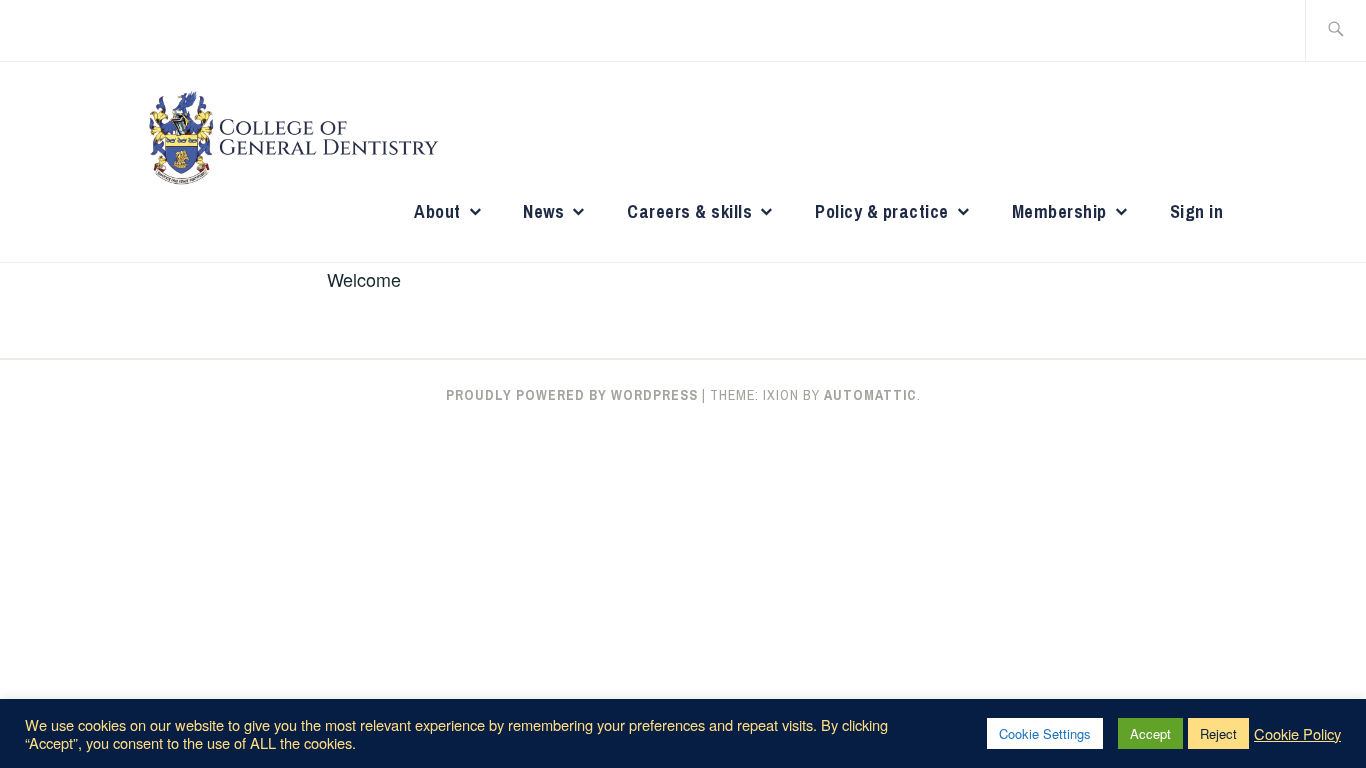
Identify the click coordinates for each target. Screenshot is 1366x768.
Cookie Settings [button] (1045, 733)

.....

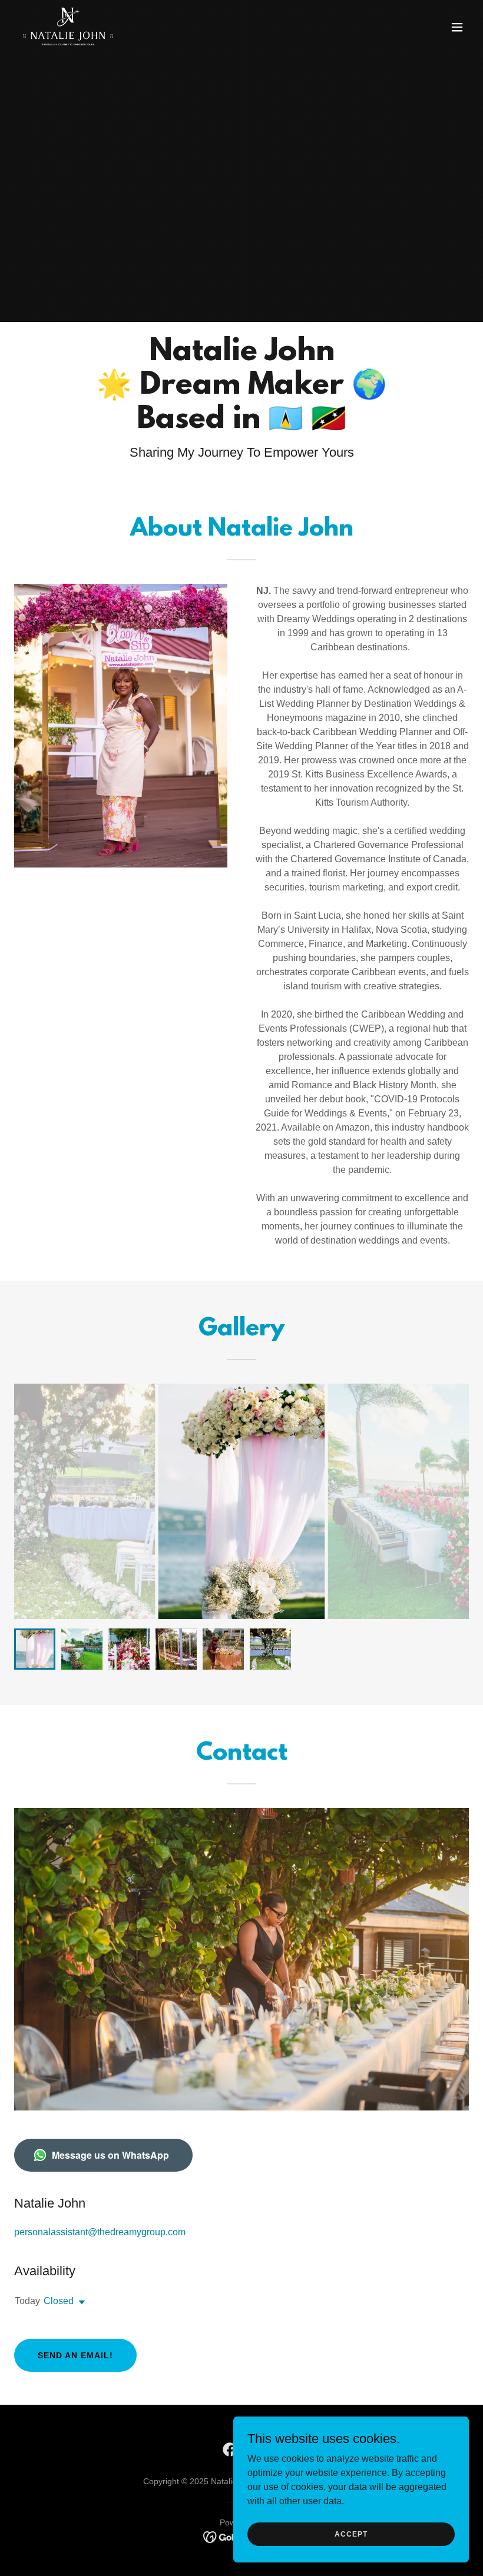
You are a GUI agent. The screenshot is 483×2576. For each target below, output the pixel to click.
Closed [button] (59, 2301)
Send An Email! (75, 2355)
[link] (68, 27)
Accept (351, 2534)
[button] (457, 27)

.....

Restate word for word the lines in the material above from the one with "You are a GUI" to the one with "[button] (457, 27)"; both of those lines count, and nothing else does.

**TASK RESPONSE**
You are a GUI agent. The screenshot is 483×2576. For each target below, output the pixel to click.
Closed [button] (59, 2301)
Send An Email! (75, 2355)
[link] (68, 27)
Accept (351, 2534)
[button] (457, 27)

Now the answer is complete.